PRÉSIDENTIELLE 2022. La FNTP organise le 24 février 2022 une journée autour de la transition écologique, dont le point d'orgue sera la présence de plusieurs candidats à l'élection présidentielle. L'occasion, comme en 2017, de mettre en avant les propositions autour des infrastructures et de la transition écologique.
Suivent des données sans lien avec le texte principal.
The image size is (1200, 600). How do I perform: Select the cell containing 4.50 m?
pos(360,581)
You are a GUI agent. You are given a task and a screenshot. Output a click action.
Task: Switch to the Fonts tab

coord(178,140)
En 2017, la FNTP avait auditionné plusieurs candidats à l'élection présidentielle, en les interrogeant sur les engagements qu'ils pourraient tenir en faveur des infrastructures. Une opération couronnée d'un certain succès, puisque leurs principales demandes concrétisées à travers la loi d'orientation des mobilités, en 2019 : une programmation du financement des infrastructures a été établie, et un conseil d'orientation des infrastructures mis en place avec notamment une mission de suivi de la trajectoire.

 

La voix des travaux publics sera-t-elle à nouveau entendue dans cette nouvelle campagne ? Le président de la FNTP, Bruno Cavagné, l'espère. La fédération réitère en tout cas l'expérience, en organisant le 24 février 2022 un nouveau rendez-vous, dans l'écrin du Grand Palais éphémère, dont le point d'orgue sera une fois de plus l'audition de plusieurs candidats à la présidentielle.

 

"Révélation"

 

La journée entière tournera évidemment autour des infrastructures. Et plus particulièrement sur les solutions à mettre en œuvre pour parvenir aux objectifs nationaux de décarbonation fixés pour 2030, et de neutralité carbone pour 2050. L'enjeu est de faire prendre conscience que s'occuper des infrastructures est indispensable, puisqu'elles sont traversées par des flux qui représentent la moitié des émissions carbone françaises.

 

Alors que, comme souvent, les infrastructures peinent pour le moment à se faire une place dans le débat public et présidentiel, "nous voulons mettre le focus sur un angle qui ne vient pas spontanément à l'esprit. Et ce sera en quelque sorte la révélation de ce 24 février !", promet le président de la FNTP. Ce sera aussi l'occasion de présenter officiellement les résultats de l'étude menée avec Carbone 4, présentant un état des lieux de l'empreinte carbone des travaux publics et des infrastructures, ainsi que les deux scénarios chiffrés qu'il faudrait mettre en place pour respecter la trajectoire de décarbonation.

 

Candidats et ministres sur place

 

La FNTP a déjà enregistré plus de 6.000 inscriptions pour son Forum du 24 février 2022, alors qu'elle n'en attendait qu'autour de 4.000. "Toutes les conférences du matin sont pleines", ajoute Bruno Cavagné.
Les ministres Clément Beaune et Jean-Baptiste Djebbari devraient se rendre sur place dans la matinée.

 

Côté candidats à la présidentielle, Yannick Jadot, Anne Hidalgo, Valérie Pécresse et Marine Le Pen ont confirmé leur présence lors de ce grand oral. Celle d'Eric Zemmour n'était pas encore certaine à deux jours de l'événement. Fabien Roussel, de son côté, est en déplacement et ne pourra donc pas répondre aux questions de Bruno Cavagné et de Christophe Barbier. Jean-Luc Mélenchon devrait être également absent.

 

Quant à Emmanuel Macron, sa présence était espérée il y a encore peu. Mais l'accélération de la crise en Ukraine a mis à mal ces espoirs. Pas encore candidat, le président de la République ne devrait pas assister à ce grand oral. Une autre forme d'expression serait cependant à l'étude.

 

Quelle vision de la France pour demain?

 

Bruno Cavagné rappelle que dans tous les cas, "la transition écologique nécessite de mettre beaucoup d'argent sur la table". Ainsi, le premier scénario, dit de "sobriété", demande tout de même d'investir 16Mds€ supplémentaires en moyenne par an d'ici à 2050 dans les infrastructures. "Mais il s'agit d'un scénario de décroissance car il implique moins de mobilité, moins de consommation d'énergie, moins de besoins", estime-t-il.

 

 

A l'inverse, le second scénario, "pro-techno", est synonyme de croissance des besoins. "Mais l'innovation permettra de réduire l'empreinte carbone au bout du compte." Plus ambitieux encore, il nécessiterait un financement supplémentaire de 30Mds€ en moyenne par an, jusqu'en 2050 ! A titre personnel, Bruno Cavagné est évidemment plutôt favorable à cette option. Le choix à opérer par les responsables politiques dépendra de leur vision de la France, "même de l'Europe et du monde" pour demain, d'un choix de société, selon lui.